Joshua Brown (Springfield) published the list on his blog:
We are a Christ-centered fellowship of Quaker meetings. We affirm the autonomy of each meeting in Quaker faith and practice.
We will operate using the 2012 version of North Carolina Yearly Meeting Faith and Practice, as printed, for reference and counsel.
We will worship and serve our local community without interference from other meetings or a higher level organization.
We will respect the right of other meetings to do the same.
We will focus on common ministries rather than theological nuances.
We will closely resemble North Carolina Yearly Meeting in its most peaceful form.
We agree that we will have differences, but they will not stay us from our common, Christ-centered fellowship.

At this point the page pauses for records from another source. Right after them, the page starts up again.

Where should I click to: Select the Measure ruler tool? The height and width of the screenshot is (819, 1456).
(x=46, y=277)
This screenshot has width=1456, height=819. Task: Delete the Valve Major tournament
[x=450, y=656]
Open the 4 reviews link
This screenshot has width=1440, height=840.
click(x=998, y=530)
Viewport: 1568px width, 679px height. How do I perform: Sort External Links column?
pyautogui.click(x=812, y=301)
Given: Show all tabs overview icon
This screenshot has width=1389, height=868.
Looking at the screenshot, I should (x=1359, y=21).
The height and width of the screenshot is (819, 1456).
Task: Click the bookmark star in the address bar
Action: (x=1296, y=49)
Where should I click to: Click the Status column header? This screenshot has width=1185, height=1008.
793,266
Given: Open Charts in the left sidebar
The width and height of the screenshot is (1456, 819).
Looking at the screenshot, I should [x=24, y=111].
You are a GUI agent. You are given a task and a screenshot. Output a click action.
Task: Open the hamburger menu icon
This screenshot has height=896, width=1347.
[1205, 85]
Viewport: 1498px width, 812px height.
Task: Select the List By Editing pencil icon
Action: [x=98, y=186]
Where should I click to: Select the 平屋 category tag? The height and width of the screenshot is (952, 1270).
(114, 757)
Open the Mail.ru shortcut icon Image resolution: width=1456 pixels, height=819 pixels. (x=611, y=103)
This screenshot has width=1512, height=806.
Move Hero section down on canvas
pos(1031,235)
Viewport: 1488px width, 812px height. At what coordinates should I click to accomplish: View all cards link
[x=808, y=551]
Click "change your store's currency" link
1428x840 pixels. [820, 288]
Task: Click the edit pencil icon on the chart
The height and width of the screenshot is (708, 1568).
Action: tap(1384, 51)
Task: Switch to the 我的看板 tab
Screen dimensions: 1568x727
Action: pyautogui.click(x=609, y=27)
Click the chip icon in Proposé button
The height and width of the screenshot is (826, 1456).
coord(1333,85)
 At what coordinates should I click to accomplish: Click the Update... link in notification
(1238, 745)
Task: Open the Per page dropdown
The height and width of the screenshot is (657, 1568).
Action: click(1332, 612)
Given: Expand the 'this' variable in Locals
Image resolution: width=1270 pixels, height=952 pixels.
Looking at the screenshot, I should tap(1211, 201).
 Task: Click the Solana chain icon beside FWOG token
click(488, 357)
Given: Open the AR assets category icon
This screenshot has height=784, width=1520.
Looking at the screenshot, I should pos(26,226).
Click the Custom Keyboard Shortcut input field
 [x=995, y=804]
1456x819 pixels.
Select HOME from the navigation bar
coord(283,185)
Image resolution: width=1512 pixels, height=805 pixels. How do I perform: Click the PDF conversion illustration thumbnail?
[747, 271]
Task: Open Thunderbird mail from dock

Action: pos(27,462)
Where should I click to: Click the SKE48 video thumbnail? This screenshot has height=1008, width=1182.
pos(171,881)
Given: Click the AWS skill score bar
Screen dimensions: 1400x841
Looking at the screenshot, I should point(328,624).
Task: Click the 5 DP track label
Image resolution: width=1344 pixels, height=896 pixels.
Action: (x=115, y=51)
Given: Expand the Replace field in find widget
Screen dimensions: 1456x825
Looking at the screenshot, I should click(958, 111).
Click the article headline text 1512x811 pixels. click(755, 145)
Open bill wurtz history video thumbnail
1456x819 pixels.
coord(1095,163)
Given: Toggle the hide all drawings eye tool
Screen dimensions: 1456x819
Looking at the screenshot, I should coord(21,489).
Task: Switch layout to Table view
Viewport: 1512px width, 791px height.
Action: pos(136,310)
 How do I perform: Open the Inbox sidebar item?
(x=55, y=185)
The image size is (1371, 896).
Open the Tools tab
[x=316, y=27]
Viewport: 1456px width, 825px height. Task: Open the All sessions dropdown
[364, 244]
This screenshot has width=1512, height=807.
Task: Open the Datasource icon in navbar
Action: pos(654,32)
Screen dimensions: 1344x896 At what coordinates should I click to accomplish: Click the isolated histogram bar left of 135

The new Fellowship plans to accept both individuals and monthly meetings as members. There is also a plan for dual affiliation for monthly meetings that want to stay connected with both the Authority Group and NCFF, though the former may not allow affiliation from those affiliated with the latter.
The Fellowship is still in the process of incorporating and at this point has just five committees: stewardship & finance, communication & outreach, education, peace & mission, and nominating.